- Born: 1945 (age 80–81) Sunam, Punjab, India
- Monuments: Farmers' Protest
- Occupation: Farmer leader
- Years active: 2002–present
- Organization: Bharatiya Kisan Union (Ekta Ugrahan)

= Joginder Singh Ugrahan =

Indian farm union activist (born 1945)

Joginder Singh Ugrahan is an Indian ex-army man, communist leader and farm union leader, was born in 1945 in Sunam, Punjab. He is president of farm union Bharatiya Kisan Union (Ekta Ugrahan) and one of the most popular farm leaders in the country. He founded Bharatiya Kisan Union (Ekta Ugrahan) in 2002.

==Early life==
Ugrahan was born on 1945 in Sunam town of Sangrur, Punjab.
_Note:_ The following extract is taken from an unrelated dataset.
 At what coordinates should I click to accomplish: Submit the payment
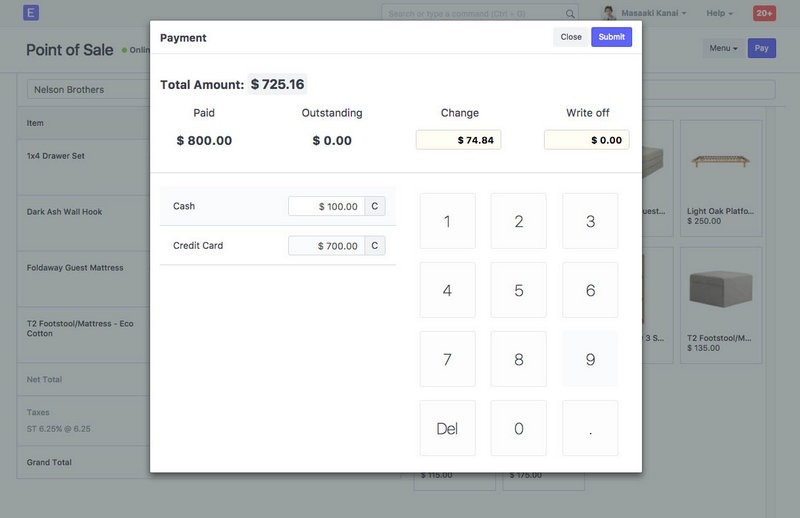[611, 37]
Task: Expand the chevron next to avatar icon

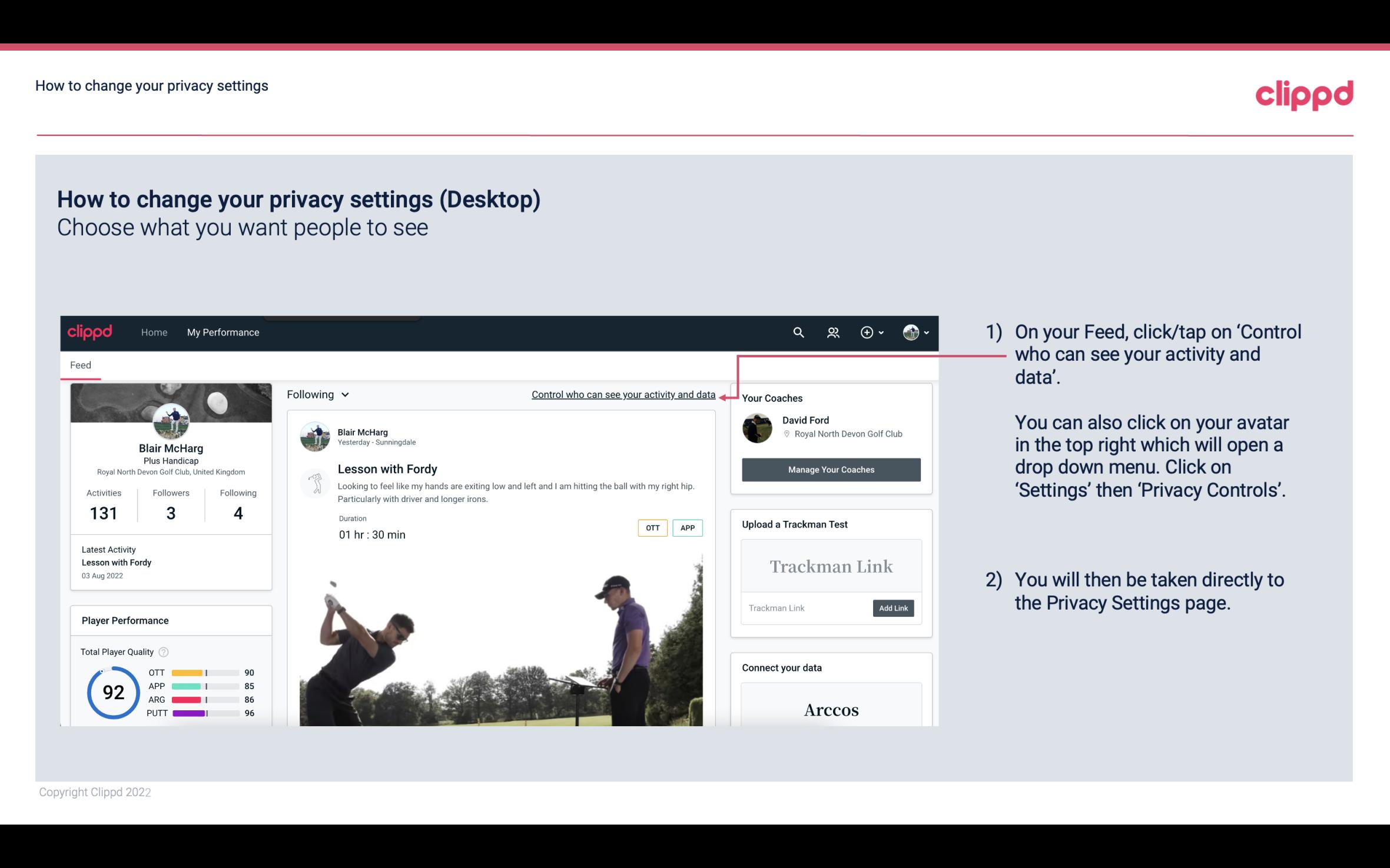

He joined army in 1975 and later on he had to resign from army due to some family problems and started working in the fields after that. While working in fields, he realised that the corporations and government exploits farmers and labourers in rural areas, so, he decided to engage in protests and activities organised by farmer unions. In March 2021, Ugrahan was isolated following a positive COVID-19 test.

==Activism==
Ugrahan participated as one of leaders in the 2020–2021 Indian farmers' protest. He leads Bharatiya Kisan Union's Ekta Ugrahan faction which had the largest contingent of farmers protesting at the borders of Delhi. He is recognized as a prominent leader of farmers in Punjab’s Malwa region, where he heads one of the area's most influential agricultural organizations.